Saved entries ▸
*-*-*

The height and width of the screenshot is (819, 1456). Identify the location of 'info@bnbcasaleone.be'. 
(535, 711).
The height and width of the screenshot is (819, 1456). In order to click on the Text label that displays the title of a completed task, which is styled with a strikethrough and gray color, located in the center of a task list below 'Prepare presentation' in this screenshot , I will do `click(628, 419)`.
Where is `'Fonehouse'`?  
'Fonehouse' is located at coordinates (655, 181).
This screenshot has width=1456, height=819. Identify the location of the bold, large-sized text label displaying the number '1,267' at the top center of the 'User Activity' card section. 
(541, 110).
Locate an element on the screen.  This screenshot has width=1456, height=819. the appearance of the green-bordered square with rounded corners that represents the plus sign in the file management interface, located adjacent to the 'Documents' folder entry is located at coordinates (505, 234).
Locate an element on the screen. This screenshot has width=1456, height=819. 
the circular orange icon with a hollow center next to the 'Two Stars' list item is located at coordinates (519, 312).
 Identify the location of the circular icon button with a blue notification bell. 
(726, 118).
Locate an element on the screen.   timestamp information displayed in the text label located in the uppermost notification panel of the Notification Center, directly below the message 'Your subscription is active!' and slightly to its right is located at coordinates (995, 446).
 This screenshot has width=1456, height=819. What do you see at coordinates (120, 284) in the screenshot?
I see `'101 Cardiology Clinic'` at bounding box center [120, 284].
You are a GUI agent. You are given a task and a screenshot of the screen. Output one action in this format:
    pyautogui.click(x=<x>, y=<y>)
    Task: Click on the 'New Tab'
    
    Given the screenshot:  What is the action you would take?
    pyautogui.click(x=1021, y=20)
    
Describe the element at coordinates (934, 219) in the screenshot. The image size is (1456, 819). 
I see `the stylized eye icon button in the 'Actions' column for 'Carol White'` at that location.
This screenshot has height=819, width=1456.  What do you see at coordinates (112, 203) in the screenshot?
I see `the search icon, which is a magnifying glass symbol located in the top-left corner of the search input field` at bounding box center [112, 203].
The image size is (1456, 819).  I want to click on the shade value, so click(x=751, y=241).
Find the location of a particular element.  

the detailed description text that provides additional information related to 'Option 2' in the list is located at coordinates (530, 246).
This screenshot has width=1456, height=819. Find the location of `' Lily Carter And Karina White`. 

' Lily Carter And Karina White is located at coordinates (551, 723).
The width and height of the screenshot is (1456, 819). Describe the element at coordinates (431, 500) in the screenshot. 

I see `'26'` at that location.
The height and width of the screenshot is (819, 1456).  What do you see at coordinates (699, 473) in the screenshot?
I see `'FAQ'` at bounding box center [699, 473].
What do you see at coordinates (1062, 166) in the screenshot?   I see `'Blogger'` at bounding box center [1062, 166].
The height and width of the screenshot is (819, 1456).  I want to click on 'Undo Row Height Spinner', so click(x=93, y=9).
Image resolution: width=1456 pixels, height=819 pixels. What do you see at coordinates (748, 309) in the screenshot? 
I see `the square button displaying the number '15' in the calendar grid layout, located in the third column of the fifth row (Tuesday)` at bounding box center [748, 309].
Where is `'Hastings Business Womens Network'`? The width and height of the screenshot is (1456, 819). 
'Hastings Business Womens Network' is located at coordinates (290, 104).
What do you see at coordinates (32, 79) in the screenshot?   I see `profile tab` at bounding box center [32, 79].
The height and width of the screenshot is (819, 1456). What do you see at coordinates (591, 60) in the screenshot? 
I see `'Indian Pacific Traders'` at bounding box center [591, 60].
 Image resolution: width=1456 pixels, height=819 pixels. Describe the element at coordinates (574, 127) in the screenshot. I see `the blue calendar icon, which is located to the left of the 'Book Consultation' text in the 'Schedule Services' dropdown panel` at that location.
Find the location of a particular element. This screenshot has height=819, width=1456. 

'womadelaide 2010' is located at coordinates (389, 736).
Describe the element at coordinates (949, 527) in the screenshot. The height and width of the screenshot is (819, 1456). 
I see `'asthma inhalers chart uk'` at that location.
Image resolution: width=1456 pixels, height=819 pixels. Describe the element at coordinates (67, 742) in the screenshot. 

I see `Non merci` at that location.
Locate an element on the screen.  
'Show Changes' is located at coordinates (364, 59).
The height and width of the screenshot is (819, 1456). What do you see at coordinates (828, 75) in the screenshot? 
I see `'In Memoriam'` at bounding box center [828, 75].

*-*-*

Goal ▸
Rewrite all of the material above, putting "Find the position of" wherever "Identify the location of" appears and keeping every other part unchanged.

In response ▸
The height and width of the screenshot is (819, 1456). Find the position of 'info@bnbcasaleone.be'. 
(535, 711).
The height and width of the screenshot is (819, 1456). In order to click on the Text label that displays the title of a completed task, which is styled with a strikethrough and gray color, located in the center of a task list below 'Prepare presentation' in this screenshot , I will do `click(628, 419)`.
Where is `'Fonehouse'`?  
'Fonehouse' is located at coordinates (655, 181).
This screenshot has width=1456, height=819. Find the position of the bold, large-sized text label displaying the number '1,267' at the top center of the 'User Activity' card section. 
(541, 110).
Locate an element on the screen.  This screenshot has width=1456, height=819. the appearance of the green-bordered square with rounded corners that represents the plus sign in the file management interface, located adjacent to the 'Documents' folder entry is located at coordinates (505, 234).
Locate an element on the screen. This screenshot has width=1456, height=819. 
the circular orange icon with a hollow center next to the 'Two Stars' list item is located at coordinates (519, 312).
 Find the position of the circular icon button with a blue notification bell. 
(726, 118).
Locate an element on the screen.   timestamp information displayed in the text label located in the uppermost notification panel of the Notification Center, directly below the message 'Your subscription is active!' and slightly to its right is located at coordinates (995, 446).
 This screenshot has width=1456, height=819. What do you see at coordinates (120, 284) in the screenshot?
I see `'101 Cardiology Clinic'` at bounding box center [120, 284].
You are a GUI agent. You are given a task and a screenshot of the screen. Output one action in this format:
    pyautogui.click(x=<x>, y=<y>)
    Task: Click on the 'New Tab'
    
    Given the screenshot:  What is the action you would take?
    pyautogui.click(x=1021, y=20)
    
Describe the element at coordinates (934, 219) in the screenshot. The image size is (1456, 819). 
I see `the stylized eye icon button in the 'Actions' column for 'Carol White'` at that location.
This screenshot has height=819, width=1456.  What do you see at coordinates (112, 203) in the screenshot?
I see `the search icon, which is a magnifying glass symbol located in the top-left corner of the search input field` at bounding box center [112, 203].
The image size is (1456, 819).  I want to click on the shade value, so click(x=751, y=241).
Find the location of a particular element.  

the detailed description text that provides additional information related to 'Option 2' in the list is located at coordinates (530, 246).
This screenshot has width=1456, height=819. Find the location of `' Lily Carter And Karina White`. 

' Lily Carter And Karina White is located at coordinates (551, 723).
The width and height of the screenshot is (1456, 819). Describe the element at coordinates (431, 500) in the screenshot. 

I see `'26'` at that location.
The height and width of the screenshot is (819, 1456).  What do you see at coordinates (699, 473) in the screenshot?
I see `'FAQ'` at bounding box center [699, 473].
What do you see at coordinates (1062, 166) in the screenshot?   I see `'Blogger'` at bounding box center [1062, 166].
The height and width of the screenshot is (819, 1456).  I want to click on 'Undo Row Height Spinner', so click(x=93, y=9).
Image resolution: width=1456 pixels, height=819 pixels. What do you see at coordinates (748, 309) in the screenshot? 
I see `the square button displaying the number '15' in the calendar grid layout, located in the third column of the fifth row (Tuesday)` at bounding box center [748, 309].
Where is `'Hastings Business Womens Network'`? The width and height of the screenshot is (1456, 819). 
'Hastings Business Womens Network' is located at coordinates (290, 104).
What do you see at coordinates (32, 79) in the screenshot?   I see `profile tab` at bounding box center [32, 79].
The height and width of the screenshot is (819, 1456). What do you see at coordinates (591, 60) in the screenshot? 
I see `'Indian Pacific Traders'` at bounding box center [591, 60].
 Image resolution: width=1456 pixels, height=819 pixels. Describe the element at coordinates (574, 127) in the screenshot. I see `the blue calendar icon, which is located to the left of the 'Book Consultation' text in the 'Schedule Services' dropdown panel` at that location.
Find the location of a particular element. This screenshot has height=819, width=1456. 

'womadelaide 2010' is located at coordinates (389, 736).
Describe the element at coordinates (949, 527) in the screenshot. The height and width of the screenshot is (819, 1456). 
I see `'asthma inhalers chart uk'` at that location.
Image resolution: width=1456 pixels, height=819 pixels. Describe the element at coordinates (67, 742) in the screenshot. 

I see `Non merci` at that location.
Locate an element on the screen.  
'Show Changes' is located at coordinates (364, 59).
The height and width of the screenshot is (819, 1456). What do you see at coordinates (828, 75) in the screenshot? 
I see `'In Memoriam'` at bounding box center [828, 75].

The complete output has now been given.